Fribourg : révision de la loi sur la cyberadministration pour DIGI-FR

Grand Conseil - FR

Les députés fribourgeois ont voté vendredi une révision partielle de la loi sur la cyberadministration (LCyb). La modification reflète la volonté du Conseil d'Etat d'assurer la continuité du programme DIGI-FR au-delà de sa phase pilote, qui s'achève en fin de l'année.

L'adaptation de loi a passé la rampe à l'unanimité des 93 voix exprimées. L'objectif consiste à poursuivre le développement du guichet virtuel cantonal commun à l’Etat et aux communes. L'occasion pour le conseiller d'Etat Didier Castella, chargé des institutions, de saluer la qualité de la coopération entre les acteurs concernés.

La révision veut formaliser les modalités de collaboration entre Etat et communes dans la cyberadministration. Elle introduit le principe d’un interlocuteur unique représentant les communes auprès de l’Etat et des tiers pour les questions liées au développement des prestations numériques, y compris le guichet virtuel.

Large autonomie

La modification précise aussi les règles applicables à l’utilisation de ce dernier par les communes. Il est question ici en particulier des aspects liés à l’organisation, à la gouvernance et à la répartition des frais. Une disposition transitoire réglera enfin le passage entre le régime actuel et le nouveau modèle.

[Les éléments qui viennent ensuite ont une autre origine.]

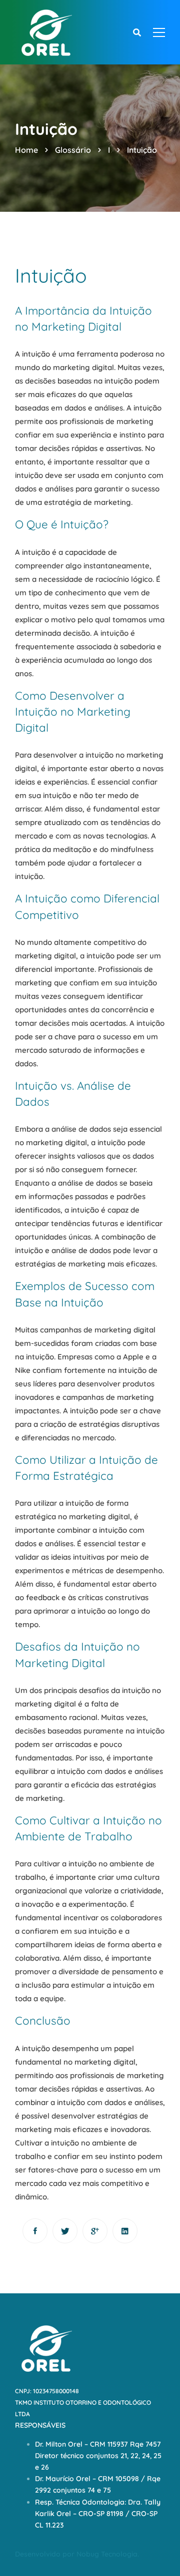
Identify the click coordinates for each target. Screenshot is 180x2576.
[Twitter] (65, 2230)
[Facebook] (35, 2230)
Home (26, 150)
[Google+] (95, 2230)
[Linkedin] (125, 2230)
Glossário (73, 150)
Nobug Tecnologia (107, 2554)
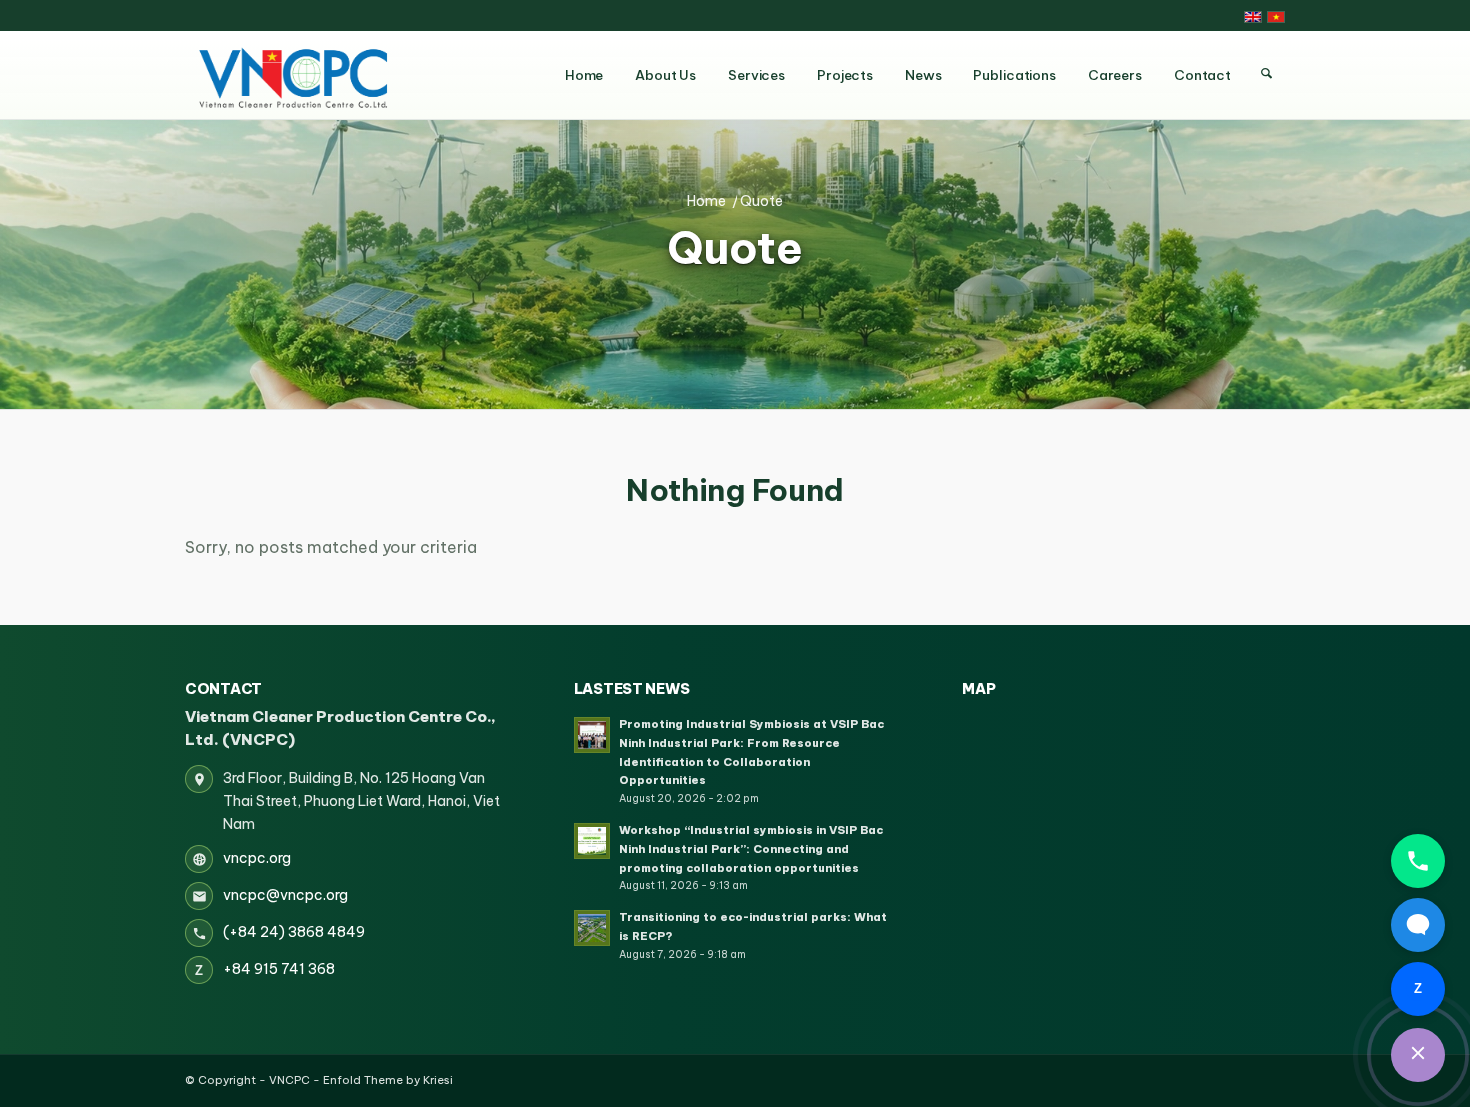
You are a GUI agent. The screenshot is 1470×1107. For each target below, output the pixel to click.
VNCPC (289, 1080)
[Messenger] (1418, 925)
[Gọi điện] (1418, 861)
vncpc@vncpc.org (285, 895)
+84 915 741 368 (279, 969)
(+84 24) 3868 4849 (294, 932)
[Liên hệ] (1418, 1055)
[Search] (1266, 74)
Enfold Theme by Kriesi (388, 1080)
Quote (735, 249)
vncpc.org (257, 858)
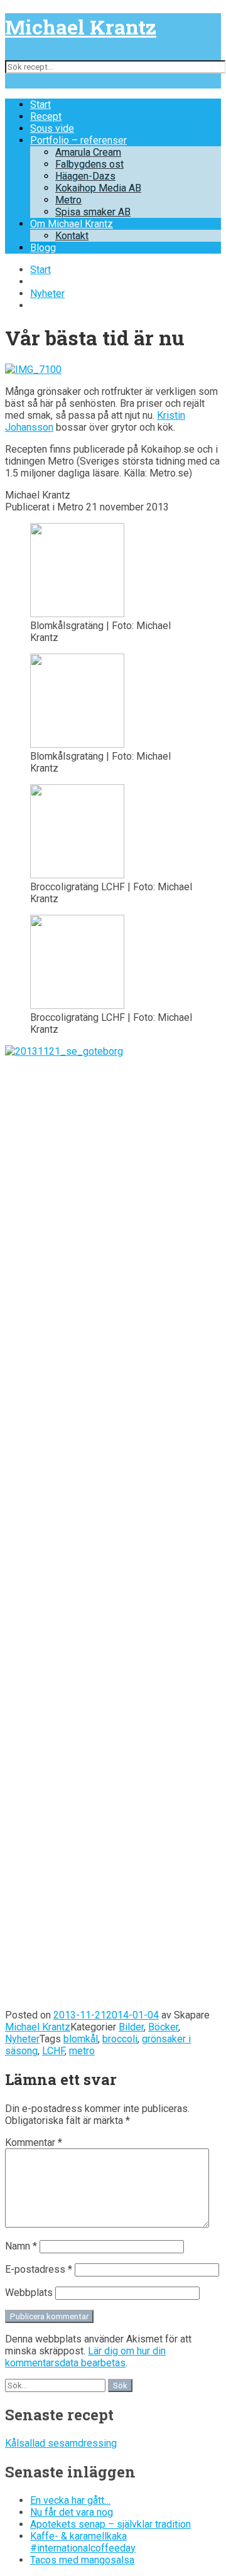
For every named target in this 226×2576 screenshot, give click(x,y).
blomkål (80, 2039)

Les communes conserveront une "large autonomie" en matière d'organisation, a précisé la chancelière d'Etat Danielle Gagnaux-Morel. Elles ne seront ainsi pas obligées d’utiliser les instruments de cyberadministration développés en commun, ni d’adhérer au guichet virtuel.

A partir de 2018

Les collectivités qui choisiront d’utiliser ces outils seront soumises aux principes de collaboration prévus par la loi. Pour mémoire, le programme DIGI-FR résulte d’une collaboration engagée à partir de 2018 entre l’Etat et l’Association des communes fribourgeoises (ACF).

L'idée visait à développer la numérisation des prestations publiques destinées à la population, aux milieux économiques, aux institutions et aux communes. La collaboration s’est déployée via une phase pilote soutenue financièrement par l’Etat à hauteur d’un franc par habitant et par an.

L’échéance de l'essai, au 31 décembre prochain, rendait nécessaire l’adaptation du cadre légal. Il s'agit de garantir la poursuite du programme dans des conditions "durables et efficaces".